What you will do
Copy out all of the following material exactly as it appears, line for line, without changing anything.
start
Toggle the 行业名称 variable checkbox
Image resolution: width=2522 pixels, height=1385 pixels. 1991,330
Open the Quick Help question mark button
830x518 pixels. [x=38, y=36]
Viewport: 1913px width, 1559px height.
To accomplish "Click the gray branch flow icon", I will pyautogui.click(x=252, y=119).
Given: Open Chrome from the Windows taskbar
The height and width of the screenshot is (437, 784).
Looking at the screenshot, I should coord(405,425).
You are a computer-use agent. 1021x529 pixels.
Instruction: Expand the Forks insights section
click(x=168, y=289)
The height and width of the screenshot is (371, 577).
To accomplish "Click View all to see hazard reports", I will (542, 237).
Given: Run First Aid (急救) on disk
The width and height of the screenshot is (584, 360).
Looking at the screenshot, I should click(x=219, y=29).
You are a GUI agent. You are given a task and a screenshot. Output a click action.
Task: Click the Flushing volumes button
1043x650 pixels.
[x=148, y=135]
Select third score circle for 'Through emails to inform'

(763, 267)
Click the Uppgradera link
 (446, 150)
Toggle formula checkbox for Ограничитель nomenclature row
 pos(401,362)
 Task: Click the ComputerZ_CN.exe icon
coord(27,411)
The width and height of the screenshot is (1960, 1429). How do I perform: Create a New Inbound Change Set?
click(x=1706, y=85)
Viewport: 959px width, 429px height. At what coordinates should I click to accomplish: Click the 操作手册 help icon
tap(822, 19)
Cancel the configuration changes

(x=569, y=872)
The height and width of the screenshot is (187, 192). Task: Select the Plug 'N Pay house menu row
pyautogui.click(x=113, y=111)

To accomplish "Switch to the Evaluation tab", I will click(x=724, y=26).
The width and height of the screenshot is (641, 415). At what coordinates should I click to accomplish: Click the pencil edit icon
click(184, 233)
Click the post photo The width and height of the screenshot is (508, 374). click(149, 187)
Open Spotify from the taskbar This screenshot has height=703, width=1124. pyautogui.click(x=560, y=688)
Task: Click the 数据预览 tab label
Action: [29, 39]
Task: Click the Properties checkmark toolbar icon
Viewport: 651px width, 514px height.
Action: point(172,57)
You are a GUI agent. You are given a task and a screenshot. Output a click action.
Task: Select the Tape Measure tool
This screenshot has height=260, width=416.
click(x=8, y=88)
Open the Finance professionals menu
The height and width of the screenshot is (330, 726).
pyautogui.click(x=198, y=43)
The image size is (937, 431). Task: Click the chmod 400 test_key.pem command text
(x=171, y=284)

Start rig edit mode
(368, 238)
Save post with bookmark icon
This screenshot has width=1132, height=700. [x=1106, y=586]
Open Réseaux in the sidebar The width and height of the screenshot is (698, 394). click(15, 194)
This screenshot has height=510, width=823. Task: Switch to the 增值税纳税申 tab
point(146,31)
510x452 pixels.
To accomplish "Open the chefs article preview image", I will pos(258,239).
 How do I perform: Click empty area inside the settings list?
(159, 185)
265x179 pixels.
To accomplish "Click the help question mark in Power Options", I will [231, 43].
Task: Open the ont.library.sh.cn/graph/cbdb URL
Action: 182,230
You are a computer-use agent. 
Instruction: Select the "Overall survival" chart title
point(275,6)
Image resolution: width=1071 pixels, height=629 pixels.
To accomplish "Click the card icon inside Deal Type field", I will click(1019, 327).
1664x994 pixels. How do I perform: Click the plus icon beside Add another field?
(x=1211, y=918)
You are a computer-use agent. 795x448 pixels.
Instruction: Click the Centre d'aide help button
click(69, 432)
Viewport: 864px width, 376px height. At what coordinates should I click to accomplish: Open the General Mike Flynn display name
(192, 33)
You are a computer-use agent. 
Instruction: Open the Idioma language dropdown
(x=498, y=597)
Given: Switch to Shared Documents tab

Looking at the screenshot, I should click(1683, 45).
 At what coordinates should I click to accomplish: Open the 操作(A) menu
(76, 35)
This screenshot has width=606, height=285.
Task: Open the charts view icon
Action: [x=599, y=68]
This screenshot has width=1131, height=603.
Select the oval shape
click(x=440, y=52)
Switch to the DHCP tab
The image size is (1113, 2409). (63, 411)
end
Answer to this exercise
Toggle the 行业名称 variable checkbox
Image resolution: width=2522 pixels, height=1385 pixels. 1991,330
Open the Quick Help question mark button
830x518 pixels. [x=38, y=36]
Viewport: 1913px width, 1559px height.
To accomplish "Click the gray branch flow icon", I will pyautogui.click(x=252, y=119).
Given: Open Chrome from the Windows taskbar
The height and width of the screenshot is (437, 784).
Looking at the screenshot, I should coord(405,425).
You are a computer-use agent. 1021x529 pixels.
Instruction: Expand the Forks insights section
click(x=168, y=289)
The height and width of the screenshot is (371, 577).
To accomplish "Click View all to see hazard reports", I will (542, 237).
Given: Run First Aid (急救) on disk
The width and height of the screenshot is (584, 360).
Looking at the screenshot, I should click(x=219, y=29).
You are a GUI agent. You are given a task and a screenshot. Output a click action.
Task: Click the Flushing volumes button
1043x650 pixels.
[x=148, y=135]
Select third score circle for 'Through emails to inform'

(763, 267)
Click the Uppgradera link
 (446, 150)
Toggle formula checkbox for Ограничитель nomenclature row
 pos(401,362)
 Task: Click the ComputerZ_CN.exe icon
coord(27,411)
The width and height of the screenshot is (1960, 1429). How do I perform: Create a New Inbound Change Set?
click(x=1706, y=85)
Viewport: 959px width, 429px height. At what coordinates should I click to accomplish: Click the 操作手册 help icon
tap(822, 19)
Cancel the configuration changes

(x=569, y=872)
The height and width of the screenshot is (187, 192). Task: Select the Plug 'N Pay house menu row
pyautogui.click(x=113, y=111)

To accomplish "Switch to the Evaluation tab", I will click(x=724, y=26).
The width and height of the screenshot is (641, 415). At what coordinates should I click to accomplish: Click the pencil edit icon
click(184, 233)
Click the post photo The width and height of the screenshot is (508, 374). click(149, 187)
Open Spotify from the taskbar This screenshot has height=703, width=1124. pyautogui.click(x=560, y=688)
Task: Click the 数据预览 tab label
Action: [29, 39]
Task: Click the Properties checkmark toolbar icon
Viewport: 651px width, 514px height.
Action: point(172,57)
You are a GUI agent. You are given a task and a screenshot. Output a click action.
Task: Select the Tape Measure tool
This screenshot has height=260, width=416.
click(x=8, y=88)
Open the Finance professionals menu
The height and width of the screenshot is (330, 726).
pyautogui.click(x=198, y=43)
The image size is (937, 431). Task: Click the chmod 400 test_key.pem command text
(x=171, y=284)

Start rig edit mode
(368, 238)
Save post with bookmark icon
This screenshot has width=1132, height=700. [x=1106, y=586]
Open Réseaux in the sidebar The width and height of the screenshot is (698, 394). click(15, 194)
This screenshot has height=510, width=823. Task: Switch to the 增值税纳税申 tab
point(146,31)
510x452 pixels.
To accomplish "Open the chefs article preview image", I will pos(258,239).
 How do I perform: Click empty area inside the settings list?
(159, 185)
265x179 pixels.
To accomplish "Click the help question mark in Power Options", I will [231, 43].
Task: Open the ont.library.sh.cn/graph/cbdb URL
Action: 182,230
You are a computer-use agent. 
Instruction: Select the "Overall survival" chart title
point(275,6)
Image resolution: width=1071 pixels, height=629 pixels.
To accomplish "Click the card icon inside Deal Type field", I will click(1019, 327).
1664x994 pixels. How do I perform: Click the plus icon beside Add another field?
(x=1211, y=918)
You are a computer-use agent. 795x448 pixels.
Instruction: Click the Centre d'aide help button
click(69, 432)
Viewport: 864px width, 376px height. At what coordinates should I click to accomplish: Open the General Mike Flynn display name
(192, 33)
You are a computer-use agent. 
Instruction: Open the Idioma language dropdown
(x=498, y=597)
Given: Switch to Shared Documents tab

Looking at the screenshot, I should click(1683, 45).
 At what coordinates should I click to accomplish: Open the 操作(A) menu
(76, 35)
This screenshot has width=606, height=285.
Task: Open the charts view icon
Action: [x=599, y=68]
This screenshot has width=1131, height=603.
Select the oval shape
click(x=440, y=52)
Switch to the DHCP tab
The image size is (1113, 2409). (63, 411)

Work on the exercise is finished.